ARTICLE:
In spring 2014, we had a cankerworm infestation, but, admittedly, it was pretty minor, with the City of Winnipeg reporting that their numbers were low throughout most of the city.3
Trees Winnipeg, an advocacy group formed in 1992 as the Coalition to Save the Elms, has allocated considerable resources to tree banding. In addition to their education programs, they have also provided people with supplies. In 2015, however, they announced that they would no longer be focusing on tree banding:
"Since the mid 1990's, Block Captain volunteers and neighbours have worked hard at organizing tree banding in their communities to protect our urban forest from cankerworm infestations. As a result of this city-wide effort, The City of Winnipeg reports that cankerworm populations have been consistently low over the last several years and Trees Winnipeg feels that the urgency for city-wide tree banding is reduced for the immediate future."4
According to Trees Winnipeg, though cankerworms are under control, the numbers of leaf-loving caterpillars are on the rise, including forest tent caterpillars and elm spanworms. Unfortunately, tree banding doesn't protect the trees against either of them because the female moths of both of those species have wings.5
Given the low numbers of cankerworms, Trees Winnipeg felt like it was time to redirect their resources toward new projects such as their ReLeaf program, which provides homeowners with saplings to plant on their property and workshops to make sure that they plant them properly, and preparations for the emerald ash borer, which was confirmed in Winnipeg suburb St. Boniface in 2017.
It's a weekday in September 2013. I've just finished work and my stomach is growling, but instead of heading home, I drive toward Linden Woods, a newish development in the south end of the city. There's a chill in the air, but it's still summer.

MATERIAL:
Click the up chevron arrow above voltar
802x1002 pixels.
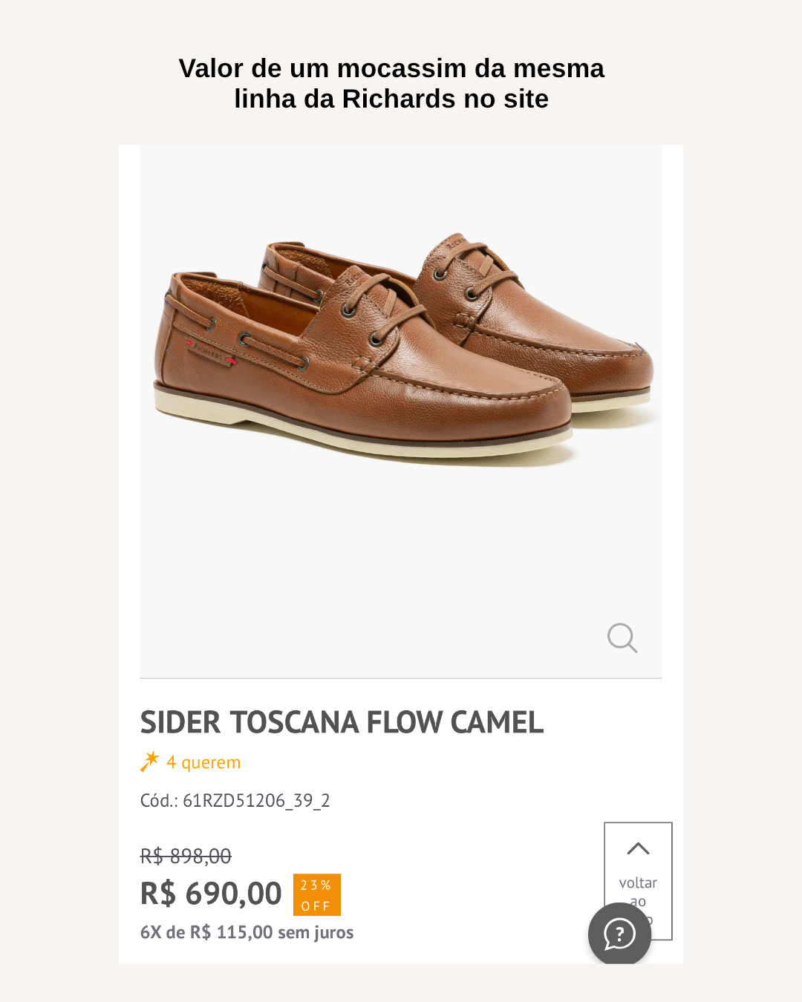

OBJECTIVE: Carry the Winnipeg tree-banding text forward from its last sentence, keeping the first-person account of the September 2013 drive to Linden Woods going. The listing plays no part in what comes next.

EXERCISE RESPONSE:
I've a date with someone I've never met to pick her chokecherries.
Tonight, I'm one of three volunteers picking Schubert chokecherries, a cultivar of the wild chokecherry that has pretty purple leaves to match its purple berries. Chokecherries are weird. Eaten straight from the tree, they have a mouth-puckering taste and texture. The only way I can describe it is to say that they're furry. But cooked down with sugar to a deep purple syrup or jam, they have a beautifully complex flavour.
After parking my dirty little Prius, I walk up to the front door and check in with the homeowner, an older woman living alone. Surveying the tidy yard, I note that there are four healthy chokecherry trees. Returning to my car, I pull out my stepladder and bins and wait for my fellow volunteers. Ten minutes later, I'm still the only picker present. I check my email and discover that the other two pickers sent messages to say that they won't be able to make it.
In the meantime, it's starting to get dark. And here I am with four trees full of fruit.
After spending a few more minutes standing under the tree with my glowing smart phone,...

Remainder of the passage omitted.